Loaded to the brim with star talent that includes help for Branagh from the likes of Gal Gadot, Annette Bening, Russell Brand, Dawn French, Letitia Wright and dare we say his name once more Armie Hammer, Nile is a prestigious feeling film (even if slightly over CGI’d) and there’s always joy to be had when watching such talented performers act off one another and be a part of an ensemble as talented as this one is but the films po-faced delivery and uninspiring play by play doesn’t do much to help its cause as Christie’s typically constructed whodunit gets by with enough mystery and eye-candy to keep us watching without ever being overly engaged or stimulated.
It’s a shame Branagh wasn’t able to give his film more exciting elements, the setting of the Egypt located murder mystery and the colorful bunch of characters should’ve allowed for a very playful and even at times exhilarating cinematic spectacle but Nile often feels as though it’s merely coasting along, much like the large ship where the action takes place on does, content with ticking off Poirot’s procedural without ever conjuring up any magic of its own to inspire an attempt at lasting long in a viewers memory.
Where the film does find some neat components is in allowing us to get a better understanding of who Poirot is.

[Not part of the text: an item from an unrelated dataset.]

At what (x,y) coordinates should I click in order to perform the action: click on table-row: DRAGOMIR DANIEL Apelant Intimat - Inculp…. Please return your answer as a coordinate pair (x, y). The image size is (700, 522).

Unlike Orient Express, Nile delves at times further into the cold and calculating detectives back story and even motivations, making the larger than life mustached mans world feel far more lived in and while there’s nothing remotely outstanding about the way in which Branagh plays the classic literary character, it’s a bonus for the film to give more weight to its central figure, even if everyone else around him feels like mere passengers to a story that is neither deep enough nor alive enough to elevate this film to a must-watch status.
Final Say –
Perfectly watchable without ever gripping or engaging like the best whodunits do, Death on the Nile is a pleasant enough diversion but suggests that the days of Branagh’s Poirot series is unlikely to be long lasting based on this middle of the road affair.